The members of the Mission met in Tripoli from January 23 to 26 with victims and representatives who provided testimonies related to extrajudicial executions, torture, arbitrary arrests, enforced disappearances, human trafficking, internal displacement, the existence of mass graves and mortuaries with corpses to which the families have no access.
The victims «have been waiting too long for justice» and the Libyan authorities «must share with them information about their loved ones,» the Mission said in a statement following its latest visit to the country.
Thus, it calls for «firm measures to provide justice and compensation to the large number of victims who suffered violations of human rights and international humanitarian law» and reproaches that it is «a situation that has been going on for a long time».
«The families of the victims have been waiting too long for justice to be done,» said the Mission’s chairman, Mohammad Auajjar. Human rights experts Tracy Robinson and Chaloka Beyani are also participating in the Mission.

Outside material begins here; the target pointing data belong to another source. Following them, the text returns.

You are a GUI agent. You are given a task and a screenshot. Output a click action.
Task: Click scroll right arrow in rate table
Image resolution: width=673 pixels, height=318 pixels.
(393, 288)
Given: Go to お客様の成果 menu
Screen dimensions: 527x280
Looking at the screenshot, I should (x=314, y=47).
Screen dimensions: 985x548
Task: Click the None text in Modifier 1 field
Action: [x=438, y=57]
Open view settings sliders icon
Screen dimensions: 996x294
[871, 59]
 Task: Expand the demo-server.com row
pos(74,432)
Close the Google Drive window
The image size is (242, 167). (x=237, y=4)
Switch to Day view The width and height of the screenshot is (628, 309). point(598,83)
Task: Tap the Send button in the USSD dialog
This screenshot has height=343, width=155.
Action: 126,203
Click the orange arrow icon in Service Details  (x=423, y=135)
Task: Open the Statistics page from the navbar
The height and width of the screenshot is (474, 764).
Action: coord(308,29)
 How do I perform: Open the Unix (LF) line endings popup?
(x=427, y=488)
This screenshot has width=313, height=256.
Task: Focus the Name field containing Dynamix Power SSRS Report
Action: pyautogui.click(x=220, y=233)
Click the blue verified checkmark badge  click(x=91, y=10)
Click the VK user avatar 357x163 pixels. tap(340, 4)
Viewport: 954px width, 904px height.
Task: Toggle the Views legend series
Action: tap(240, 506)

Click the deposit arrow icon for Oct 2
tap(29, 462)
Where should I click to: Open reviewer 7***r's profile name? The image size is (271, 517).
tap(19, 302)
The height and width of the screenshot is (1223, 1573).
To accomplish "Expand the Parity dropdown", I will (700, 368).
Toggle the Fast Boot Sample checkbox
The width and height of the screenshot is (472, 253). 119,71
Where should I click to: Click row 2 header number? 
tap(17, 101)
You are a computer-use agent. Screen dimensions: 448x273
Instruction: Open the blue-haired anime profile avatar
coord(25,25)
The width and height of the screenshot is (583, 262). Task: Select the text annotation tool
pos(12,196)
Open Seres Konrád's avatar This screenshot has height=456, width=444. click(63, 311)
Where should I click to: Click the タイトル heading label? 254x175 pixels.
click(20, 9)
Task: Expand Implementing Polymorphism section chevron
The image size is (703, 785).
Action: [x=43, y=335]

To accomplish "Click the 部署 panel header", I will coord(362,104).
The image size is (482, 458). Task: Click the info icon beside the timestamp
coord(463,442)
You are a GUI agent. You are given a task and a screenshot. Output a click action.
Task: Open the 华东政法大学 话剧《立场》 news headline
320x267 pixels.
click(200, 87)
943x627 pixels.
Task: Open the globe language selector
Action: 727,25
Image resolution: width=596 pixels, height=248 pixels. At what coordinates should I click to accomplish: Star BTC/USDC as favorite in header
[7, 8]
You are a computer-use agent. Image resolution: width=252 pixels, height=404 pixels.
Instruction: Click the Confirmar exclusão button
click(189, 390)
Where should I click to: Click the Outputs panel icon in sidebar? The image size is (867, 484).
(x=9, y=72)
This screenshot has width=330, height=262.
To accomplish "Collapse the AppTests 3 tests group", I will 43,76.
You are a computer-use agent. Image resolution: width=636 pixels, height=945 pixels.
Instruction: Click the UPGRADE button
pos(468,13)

«The Libyan authorities must share with them information about their loved ones, meet with them and give them answers. Silence is unacceptable,» reiterated Auajjar, who also asked for «answers on the status of multiple investigations into serious human rights violations,» from which he did not get «any satisfactory response.»
ARBITRARY DETENTIONS The experts regretted not having been able to meet with the Libyan attorney general to obtain information on the numerous cases brought by victims under the mandate of his investigation.
«The state authorities we met with have told us about their efforts to strengthen the rule of law, but these efforts have failed to deliver justice for the victims and their families,» Robinson has noted. «When the victims spoke with us, the deep sense of loss was palpable. Their desire for justice that has gone unmet, in many cases for years,» he added.
The specialists also lamented the authorities’ failure to provide them with access to prisons and detention centers across the country, despite repeated requests.
Chaloka Beyani said in this regard that «arbitrary detention in Libya has become widespread as a tool of repression and political control, which explains why thousands of people are deprived of their liberty, often in poor conditions, without due process or access to justice.»
The experts have called on Libyan officials to immediately release Iftijar Budra, a woman arrested in Benghazi four years ago following critical comments she made on social media about militarization in the East. Budra is reportedly seriously ill and her family says she has not been allowed to visit her for eight months.
The UN Independent Fact-Finding Mission on Libya was established by the UN Human Rights Council in June 2020 with a mandate to investigate alleged violations and abuses of international human rights and international humanitarian law committed in that country since 2016.